When I decided to turn that journal into a script and turn our experience into a film, which would ultimately be titled, aptly, "Joy," my sister Elizabeth became my co-producer and partnered with me in Red Love Film. An MBA student at Xavier University, with a deep love of music, she was to handle the business end of the project. She was pregnant after a long struggle to become so, and her dreams to be a mother and a producer were coming true. My dreams of acting and producing were on the horizon. The goal for Red Love was to combine profitable feature filmmaking with support to the nonprofit and philanthropic world. It was a bittersweet time: For all the happiness, this was born of a sad event. We were close to production when the unthinkable happened. Elizabeth, 17 weeks into her pregnancy, passed away due to complications, and we lost her unborn twins. I was devastated and almost threw the script away.
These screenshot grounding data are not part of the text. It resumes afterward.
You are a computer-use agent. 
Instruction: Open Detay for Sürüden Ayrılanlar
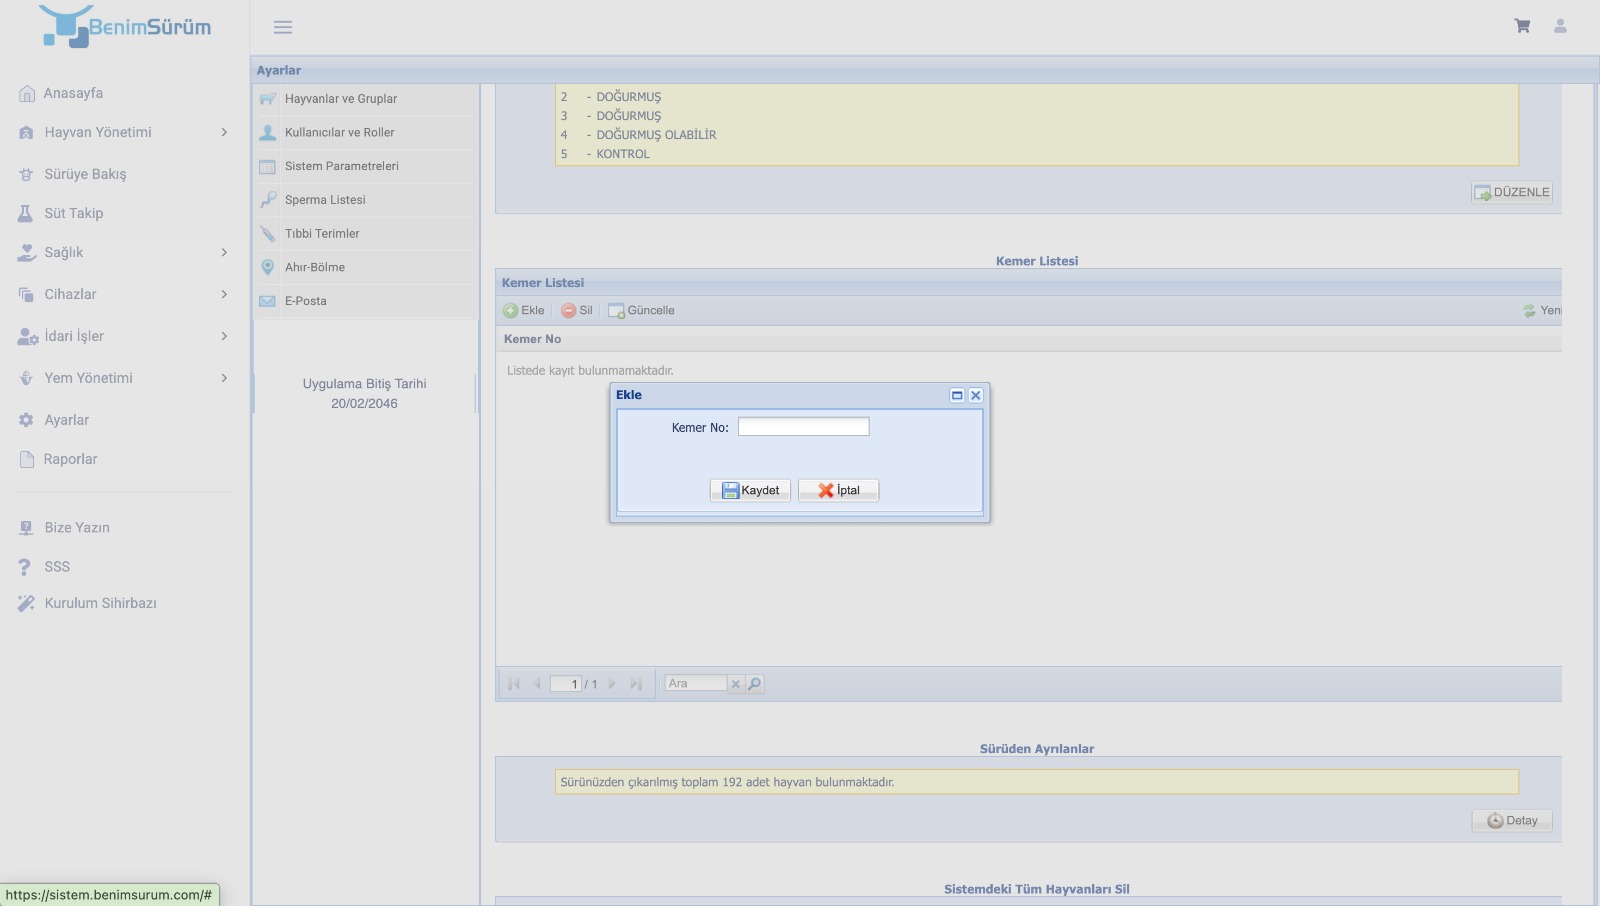click(x=1512, y=821)
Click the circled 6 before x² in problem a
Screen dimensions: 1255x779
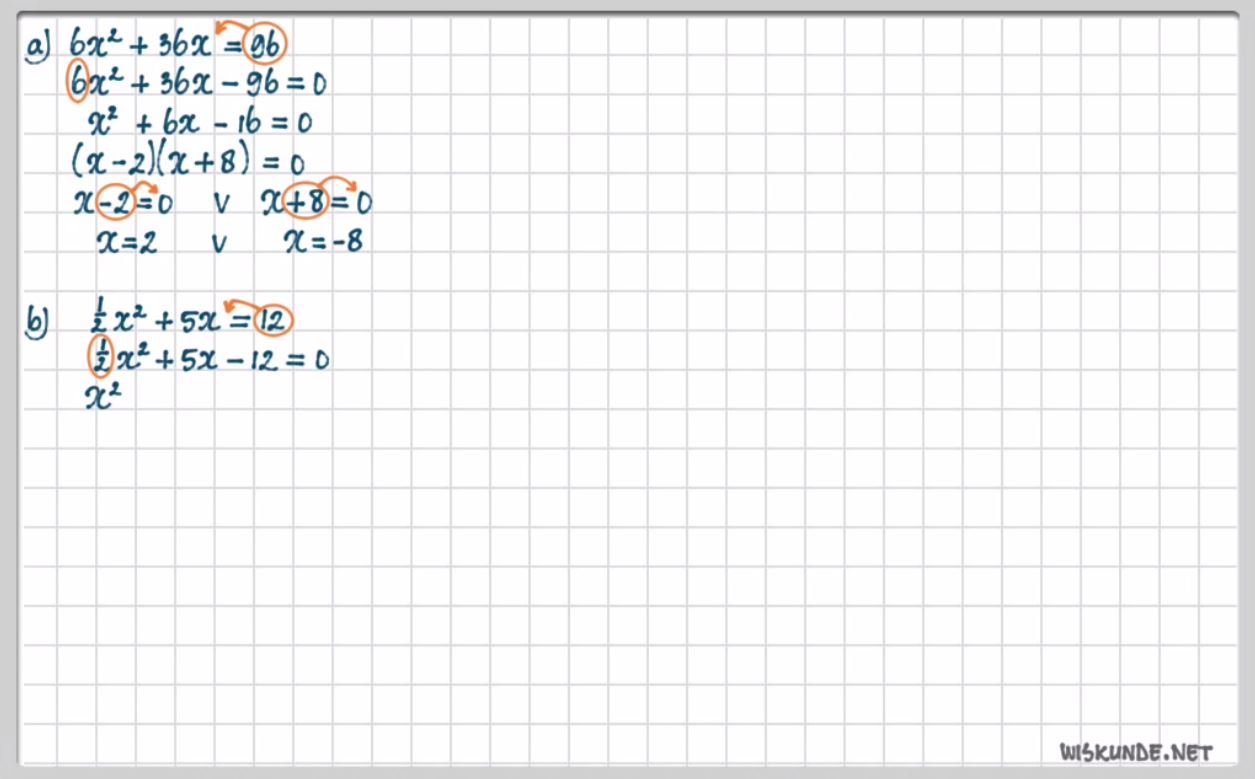[x=78, y=83]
But I knew my father and sister would be proud of what had been built. I had to persevere for them. I never knew how literally and personally the company's mission of combining charity and art would be realized. I started the Foundation of Joy (www.foundationofjoy.org), a 501(c)(3) charity, in honor of Elizabeth. The foundation became a co-producer on the film and will benefit as a major investor from the sale of this film. The foundation's mission is to raise funds to promote adoption plans and generally support the welfare, artistic development, health, and wellness of children.
And the film did happen, and Liz posthumously became a producer on her first feature, because of the generosity of the cast, crew, vendors, locations, and the community of Hamilton and Cincinnati at large, who donated their time, energy, and love to the film. Actors who flew in from Los Angeles at a fraction of their rate and crew who came in from Chicago and New York on buses or drove on their own dollar are just some of the many incredible efforts put forth to see this film made, just for the sheer love of the story.
Last weekend I saw the film screened at a wonderful festival. Next weekend I'm attending a major fundraising event for the foundation. I've succeeded. I love my father and sister, and would give it all up to have them back. But they are with me still, as I couldn't have done it without the lessons they taught me: that obstacles are opportunity. That you only truly fail when you give up. I watched two people dear to me have their lives cut short. I can't urge each of you enough to follow your dreams. Live hard every day. We don't know how many of them we have.